Aun sin conocer el tema que os hace sufrir, quiero deciros que mi primer sentimiento es de fuerte dolor por vosotros. Creo que no os merecéis sufrir como lo estáis haciendo, después de haber entregado tanto y tan bueno a esa comunidad, a la que habéis querido y queréis con alma, corazón y vida. Por ella no sólo habéis entregado tiempo, medios y recursos. Os habéis entregado vosotros mismos. Habéis entregado lo mejor de vuestras personas y de vuestras vidas. Este ha sido el regalo que vosotros habéis hecho a la comunidad. De ello podéis estar orgullosos, aunque no tengáis ningún tipo de reconocimiento.
A pesar de que la comunidad no tenga memoria, vosotros sabéis que habéis entregado vuestra vida para dar vida. Y este saber vuestro es lo verdaderamente importante. Porque no es sólo vuestro. Dios también lo sabe, como sabía de la entrega de su Hijo, a pesar de la cruz en que se le clavaba. Me duele que sufráis, pero os pido que no desesperéis y tiréis la toalla. Nuestra vida está llamada a identificarse con la de Jesús. Y sabéis que Jesús pasó por estas. Y llamó bienaventurados a quienes, después de él, las pasan igual que él. Cuando os digo todo esto, no os lo digo como un lenguaje aprendido y no experimentado en mi propia carne. Vosotros sabéis lo que me pasó a mí también el año pasado.
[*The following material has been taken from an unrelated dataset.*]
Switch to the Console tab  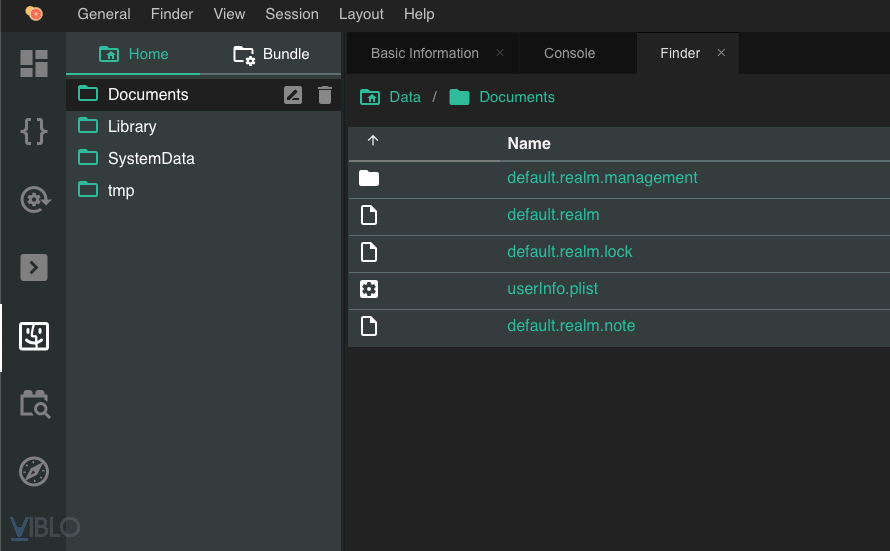[x=569, y=53]
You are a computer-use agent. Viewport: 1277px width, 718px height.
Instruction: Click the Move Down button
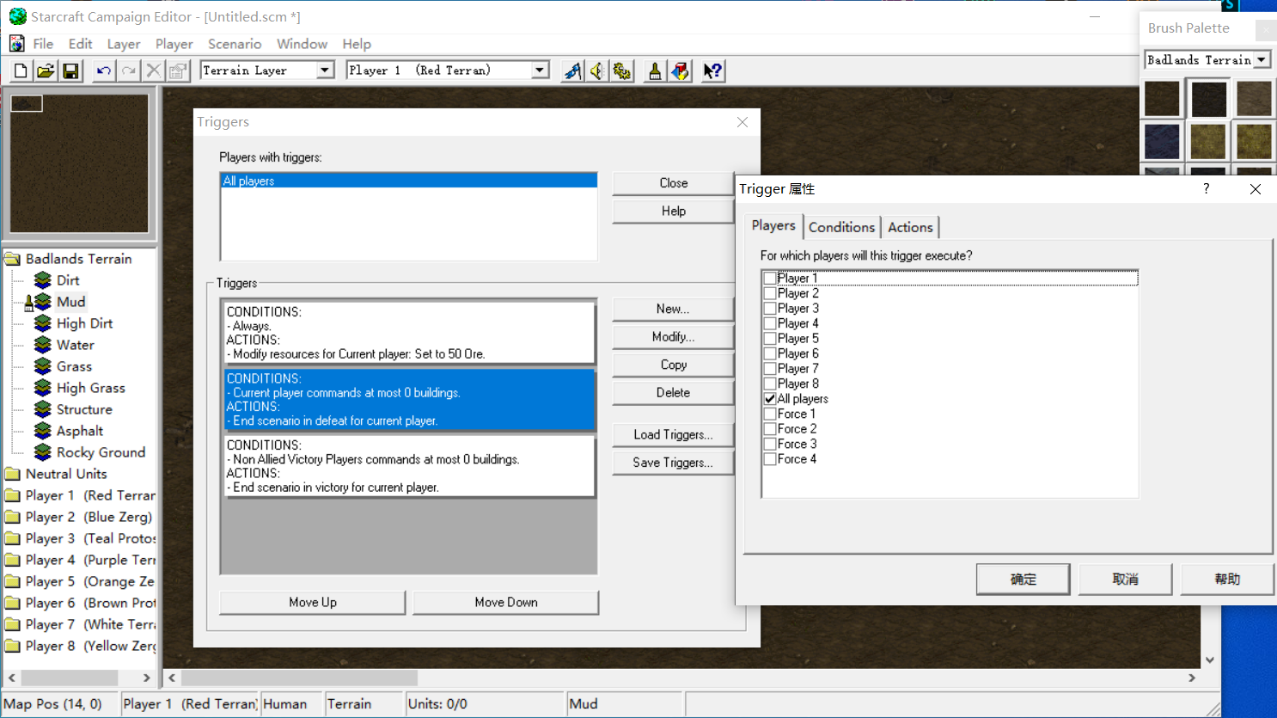click(506, 602)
Además, tengo un sentimiento de gratitud por mi parte. Os quiero reconocer y agradecer -con toda la fuerza de que soy capaz- este magnifico regalo que habéis hecho a la comunidad y del que yo también he sido beneficiario. Quiero que sepáis que os quiero entrañablemente por vuestra gratuidad en la entrega y por la generosa obstinación en la fidelidad de ese amor con el que nos habéis querido y queréis seguir queriéndonos. El Señor me ha concedido ojos para ver y oídos para oír toda la ternura que ha brotado de vuestros corazones, de vuestras opciones y de vuestra entrega. Me consideraría un malnacido, si no fuera agradecido, después de haber visto y oído. Porque vosotros habéis sido un regalo de Dios para mí y para mucha gente que, como yo, hemos tenido la suerte de que Él cruzara nuestros caminos.
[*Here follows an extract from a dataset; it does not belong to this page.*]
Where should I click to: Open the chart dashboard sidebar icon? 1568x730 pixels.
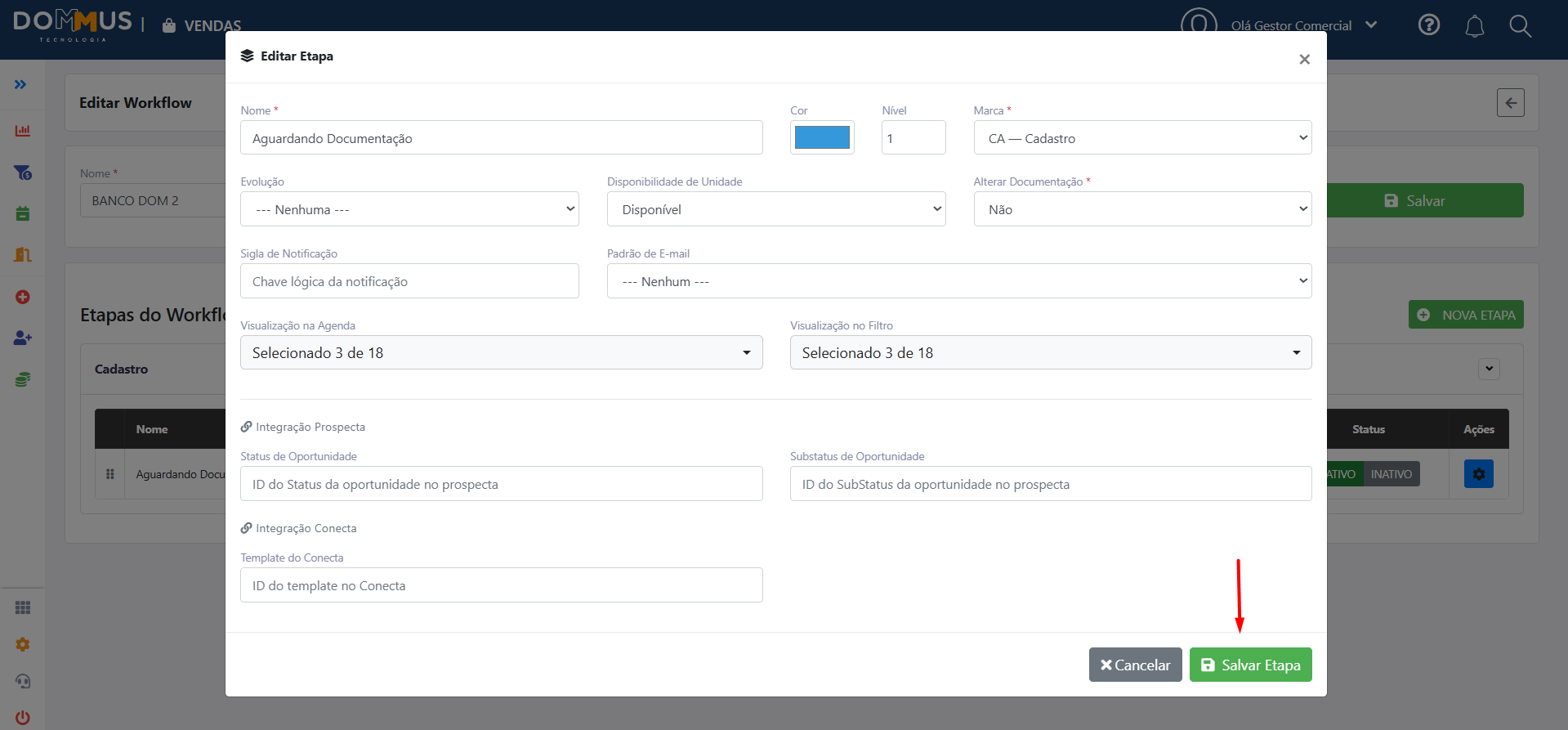pyautogui.click(x=22, y=131)
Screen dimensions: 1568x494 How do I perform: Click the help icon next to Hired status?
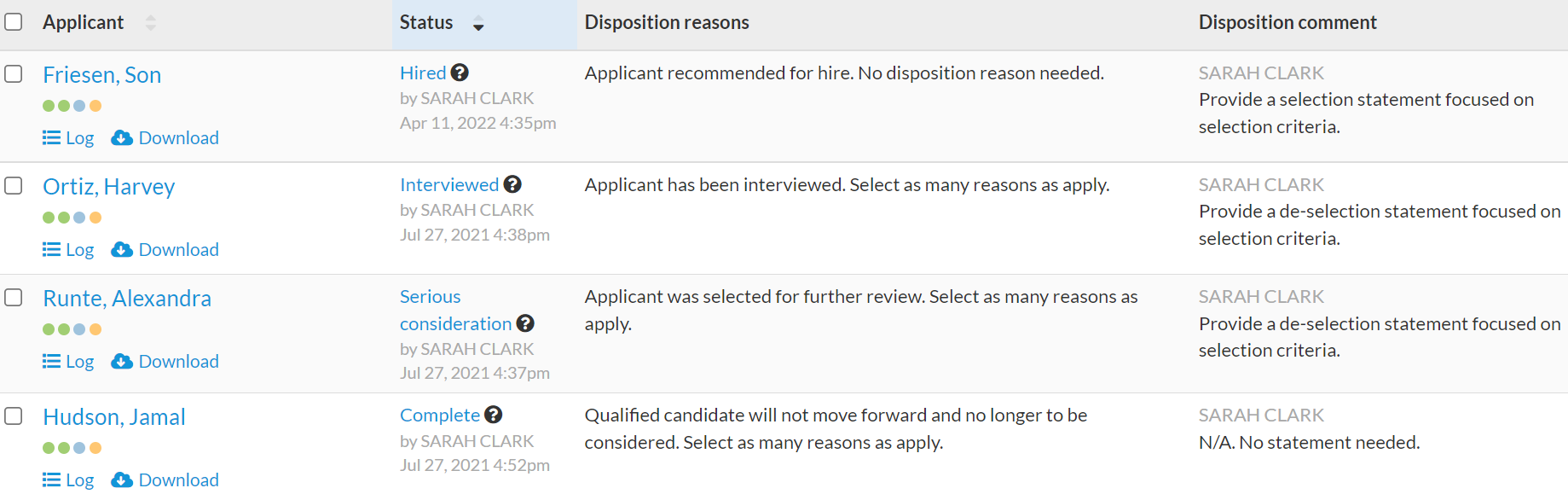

De vosotros he aprendido lo que significa la donación incondicional, sin mediciones de tiempo y sin cálculos de energías. He aprendido lo que significa decisión de amar, escucha y confianza. Vosotros me habéis estimulado con vuestra forma de amaros y de entregaros recíprocamente. Me habéis entregado vuestro amor de pareja. Y, hasta alguna vez, me he sentido ladrón del tiempo que me dedicabáis y que salía de lo que le quitabáis a vuestros hijos y a vuestras familias. Gracias por tanto derroche y tanta preferencia. De ello he aprendido lo que significa ser abierto y apostólico. Gracias. Muchas gracias por todo.
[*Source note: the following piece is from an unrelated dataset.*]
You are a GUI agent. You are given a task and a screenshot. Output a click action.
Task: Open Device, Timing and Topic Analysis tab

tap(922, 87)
Por último, quiero que sepáis que estoy a vuestro lado en estos y en todos los momentos, a pesar de la distancia física que nos separa. Me siento endeudado por tanto y tan bueno como he recibido de vosotros. Quiero que sepáis que tenéis un hombro en donde reclinar la cabeza dolorida y punzada de espinas. Quiero ofreceros un regazo para vuestro quebranto y un apoyo para vuestra debilidad. Quiero ser para vosotros amigo y cirineo en vuestro "viernes santo". Quiero ser compañero en medio de la soledad. Quiero que podáis desahogar vuestra pena en mí, ya que vosotros me habéis enseñado, con vuestra cercanía, a ser consciente de que una pena entre dos es menos pena y la alegría es mejor si se comparte.
No os canso más. Un fuerte abrazo para vosotros y para esos tres frutos de la historia de vuestro amor que son vuestros preciosos hijos.